Saved data entries
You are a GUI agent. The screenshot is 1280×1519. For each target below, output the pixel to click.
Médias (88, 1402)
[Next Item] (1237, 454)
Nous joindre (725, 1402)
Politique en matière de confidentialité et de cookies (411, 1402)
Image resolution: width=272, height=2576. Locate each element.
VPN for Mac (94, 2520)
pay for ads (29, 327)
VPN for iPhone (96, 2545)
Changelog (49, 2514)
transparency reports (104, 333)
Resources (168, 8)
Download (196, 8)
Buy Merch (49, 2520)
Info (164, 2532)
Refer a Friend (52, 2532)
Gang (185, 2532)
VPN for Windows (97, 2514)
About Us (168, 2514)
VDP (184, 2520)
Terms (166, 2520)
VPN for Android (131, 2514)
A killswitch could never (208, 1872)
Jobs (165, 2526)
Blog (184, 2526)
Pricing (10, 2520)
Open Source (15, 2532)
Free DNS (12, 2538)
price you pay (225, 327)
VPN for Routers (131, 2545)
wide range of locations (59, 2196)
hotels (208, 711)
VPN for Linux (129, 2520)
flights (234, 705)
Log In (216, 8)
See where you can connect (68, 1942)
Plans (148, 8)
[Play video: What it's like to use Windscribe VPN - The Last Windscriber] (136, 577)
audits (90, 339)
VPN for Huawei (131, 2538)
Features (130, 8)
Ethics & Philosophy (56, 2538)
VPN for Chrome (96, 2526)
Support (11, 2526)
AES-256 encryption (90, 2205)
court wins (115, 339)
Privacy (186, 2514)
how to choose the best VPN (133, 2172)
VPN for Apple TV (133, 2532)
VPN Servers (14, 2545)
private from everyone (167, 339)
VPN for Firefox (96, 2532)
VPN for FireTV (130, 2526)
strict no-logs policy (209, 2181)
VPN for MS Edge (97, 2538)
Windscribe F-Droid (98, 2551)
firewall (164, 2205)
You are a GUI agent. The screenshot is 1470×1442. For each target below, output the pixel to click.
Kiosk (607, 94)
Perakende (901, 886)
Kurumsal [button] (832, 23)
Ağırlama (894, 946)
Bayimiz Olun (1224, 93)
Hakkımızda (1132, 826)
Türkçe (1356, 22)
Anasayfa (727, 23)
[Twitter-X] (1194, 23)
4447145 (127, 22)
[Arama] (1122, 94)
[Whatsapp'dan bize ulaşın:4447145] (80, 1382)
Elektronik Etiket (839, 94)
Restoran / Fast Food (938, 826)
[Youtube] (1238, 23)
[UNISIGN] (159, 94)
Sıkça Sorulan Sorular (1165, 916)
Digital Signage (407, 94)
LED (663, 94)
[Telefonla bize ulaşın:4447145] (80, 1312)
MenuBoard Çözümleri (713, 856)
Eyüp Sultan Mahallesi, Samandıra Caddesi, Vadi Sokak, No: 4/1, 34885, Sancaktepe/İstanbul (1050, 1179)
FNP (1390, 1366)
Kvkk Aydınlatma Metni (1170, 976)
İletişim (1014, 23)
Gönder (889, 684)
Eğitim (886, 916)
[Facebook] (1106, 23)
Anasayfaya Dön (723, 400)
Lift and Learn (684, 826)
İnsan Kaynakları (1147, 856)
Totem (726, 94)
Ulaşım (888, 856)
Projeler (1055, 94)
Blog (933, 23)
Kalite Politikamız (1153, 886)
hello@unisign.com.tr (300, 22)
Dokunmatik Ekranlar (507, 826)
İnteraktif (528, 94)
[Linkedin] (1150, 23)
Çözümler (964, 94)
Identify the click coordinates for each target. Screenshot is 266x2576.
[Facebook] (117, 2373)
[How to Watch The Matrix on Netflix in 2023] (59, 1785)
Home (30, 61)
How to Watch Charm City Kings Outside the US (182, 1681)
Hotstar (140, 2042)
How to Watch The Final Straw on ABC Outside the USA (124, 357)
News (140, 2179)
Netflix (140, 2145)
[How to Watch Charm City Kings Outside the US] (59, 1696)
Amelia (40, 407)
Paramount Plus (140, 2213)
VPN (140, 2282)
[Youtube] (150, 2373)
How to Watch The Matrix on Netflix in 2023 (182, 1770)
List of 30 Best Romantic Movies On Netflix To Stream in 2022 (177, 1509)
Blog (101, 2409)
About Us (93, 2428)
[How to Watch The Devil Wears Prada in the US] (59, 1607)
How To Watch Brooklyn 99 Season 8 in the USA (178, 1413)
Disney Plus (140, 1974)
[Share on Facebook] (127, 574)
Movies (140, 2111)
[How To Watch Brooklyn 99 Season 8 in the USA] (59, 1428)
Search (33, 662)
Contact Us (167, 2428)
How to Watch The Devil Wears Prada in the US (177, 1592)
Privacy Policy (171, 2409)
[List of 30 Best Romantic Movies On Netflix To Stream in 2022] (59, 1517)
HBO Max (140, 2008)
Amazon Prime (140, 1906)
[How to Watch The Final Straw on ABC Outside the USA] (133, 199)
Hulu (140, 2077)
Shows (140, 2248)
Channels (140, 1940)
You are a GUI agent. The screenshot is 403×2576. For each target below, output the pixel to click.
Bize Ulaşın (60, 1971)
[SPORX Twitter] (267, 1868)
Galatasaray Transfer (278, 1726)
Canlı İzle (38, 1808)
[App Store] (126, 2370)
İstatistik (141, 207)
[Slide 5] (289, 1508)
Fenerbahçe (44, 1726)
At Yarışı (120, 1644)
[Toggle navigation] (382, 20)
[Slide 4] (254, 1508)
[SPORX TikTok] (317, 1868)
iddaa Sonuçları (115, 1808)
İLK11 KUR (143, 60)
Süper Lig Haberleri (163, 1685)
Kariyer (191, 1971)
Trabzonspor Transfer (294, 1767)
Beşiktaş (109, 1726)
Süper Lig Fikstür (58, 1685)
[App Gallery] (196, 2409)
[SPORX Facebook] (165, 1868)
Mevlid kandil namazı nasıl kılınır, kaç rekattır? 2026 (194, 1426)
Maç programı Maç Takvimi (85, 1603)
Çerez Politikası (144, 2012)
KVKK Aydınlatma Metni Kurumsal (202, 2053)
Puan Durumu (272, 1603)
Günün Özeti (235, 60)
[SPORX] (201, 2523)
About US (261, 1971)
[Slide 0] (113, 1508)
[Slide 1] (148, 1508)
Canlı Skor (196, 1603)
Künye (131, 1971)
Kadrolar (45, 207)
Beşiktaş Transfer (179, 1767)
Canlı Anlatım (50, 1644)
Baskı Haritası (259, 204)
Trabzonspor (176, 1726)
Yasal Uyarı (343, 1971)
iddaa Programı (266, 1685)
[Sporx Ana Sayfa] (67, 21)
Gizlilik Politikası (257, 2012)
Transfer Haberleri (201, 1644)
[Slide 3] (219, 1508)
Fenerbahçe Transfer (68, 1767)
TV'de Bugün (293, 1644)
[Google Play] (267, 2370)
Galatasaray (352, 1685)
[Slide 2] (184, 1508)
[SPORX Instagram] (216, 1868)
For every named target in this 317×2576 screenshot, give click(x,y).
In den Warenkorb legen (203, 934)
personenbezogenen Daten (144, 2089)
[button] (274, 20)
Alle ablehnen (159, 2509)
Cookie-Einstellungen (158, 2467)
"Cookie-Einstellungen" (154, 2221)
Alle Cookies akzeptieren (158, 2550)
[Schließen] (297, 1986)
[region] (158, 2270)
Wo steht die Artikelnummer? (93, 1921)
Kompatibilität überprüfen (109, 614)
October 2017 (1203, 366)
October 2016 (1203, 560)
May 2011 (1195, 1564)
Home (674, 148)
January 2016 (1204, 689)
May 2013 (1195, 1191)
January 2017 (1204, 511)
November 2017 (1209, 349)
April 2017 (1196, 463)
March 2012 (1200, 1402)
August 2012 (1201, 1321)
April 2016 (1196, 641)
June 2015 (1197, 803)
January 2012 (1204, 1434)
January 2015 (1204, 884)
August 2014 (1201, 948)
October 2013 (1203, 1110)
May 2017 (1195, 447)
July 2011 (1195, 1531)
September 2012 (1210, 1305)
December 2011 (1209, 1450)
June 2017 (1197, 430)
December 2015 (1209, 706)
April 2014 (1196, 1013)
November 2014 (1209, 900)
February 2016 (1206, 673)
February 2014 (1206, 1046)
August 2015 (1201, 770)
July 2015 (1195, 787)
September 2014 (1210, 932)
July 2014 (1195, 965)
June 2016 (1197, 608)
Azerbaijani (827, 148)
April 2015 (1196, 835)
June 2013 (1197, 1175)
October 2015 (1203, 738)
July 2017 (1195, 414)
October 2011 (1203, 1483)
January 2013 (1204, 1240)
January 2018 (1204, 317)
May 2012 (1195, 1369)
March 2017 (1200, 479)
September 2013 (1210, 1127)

> _Problem statement_
Above are the entries. Quote exactly the lines from the one bearing "VPN for iPhone (96, 2545)" through the one bearing "FNP (1390, 1366)".

> _Exercise output_
VPN for iPhone (96, 2545)
Changelog (49, 2514)
transparency reports (104, 333)
Resources (168, 8)
Download (196, 8)
Buy Merch (49, 2520)
Info (164, 2532)
Refer a Friend (52, 2532)
Gang (185, 2532)
VPN for Windows (97, 2514)
About Us (168, 2514)
VDP (184, 2520)
Terms (166, 2520)
VPN for Android (131, 2514)
A killswitch could never (208, 1872)
Jobs (165, 2526)
Blog (184, 2526)
Pricing (10, 2520)
Open Source (15, 2532)
Free DNS (12, 2538)
price you pay (225, 327)
VPN for Routers (131, 2545)
wide range of locations (59, 2196)
hotels (208, 711)
VPN for Linux (129, 2520)
flights (234, 705)
Log In (216, 8)
See where you can connect (68, 1942)
Plans (148, 8)
[Play video: What it's like to use Windscribe VPN - The Last Windscriber] (136, 577)
audits (90, 339)
VPN for Huawei (131, 2538)
Features (130, 8)
Ethics & Philosophy (56, 2538)
VPN for Chrome (96, 2526)
Support (11, 2526)
AES-256 encryption (90, 2205)
court wins (115, 339)
Privacy (186, 2514)
how to choose the best VPN (133, 2172)
VPN for Apple TV (133, 2532)
VPN Servers (14, 2545)
private from everyone (167, 339)
VPN for Firefox (96, 2532)
VPN for FireTV (130, 2526)
strict no-logs policy (209, 2181)
VPN for MS Edge (97, 2538)
Windscribe F-Droid (98, 2551)
firewall (164, 2205)
You are a GUI agent. The screenshot is 1470×1442. For each target below, output the pixel to click.
Kiosk (607, 94)
Perakende (901, 886)
Kurumsal [button] (832, 23)
Ağırlama (894, 946)
Bayimiz Olun (1224, 93)
Hakkımızda (1132, 826)
Türkçe (1356, 22)
Anasayfa (727, 23)
[Twitter-X] (1194, 23)
4447145 (127, 22)
[Arama] (1122, 94)
[Whatsapp'dan bize ulaşın:4447145] (80, 1382)
Elektronik Etiket (839, 94)
Restoran / Fast Food (938, 826)
[Youtube] (1238, 23)
[UNISIGN] (159, 94)
Sıkça Sorulan Sorular (1165, 916)
Digital Signage (407, 94)
LED (663, 94)
[Telefonla bize ulaşın:4447145] (80, 1312)
MenuBoard Çözümleri (713, 856)
Eyüp Sultan Mahallesi, Samandıra Caddesi, Vadi Sokak, No: 4/1, 34885, Sancaktepe/İstanbul (1050, 1179)
FNP (1390, 1366)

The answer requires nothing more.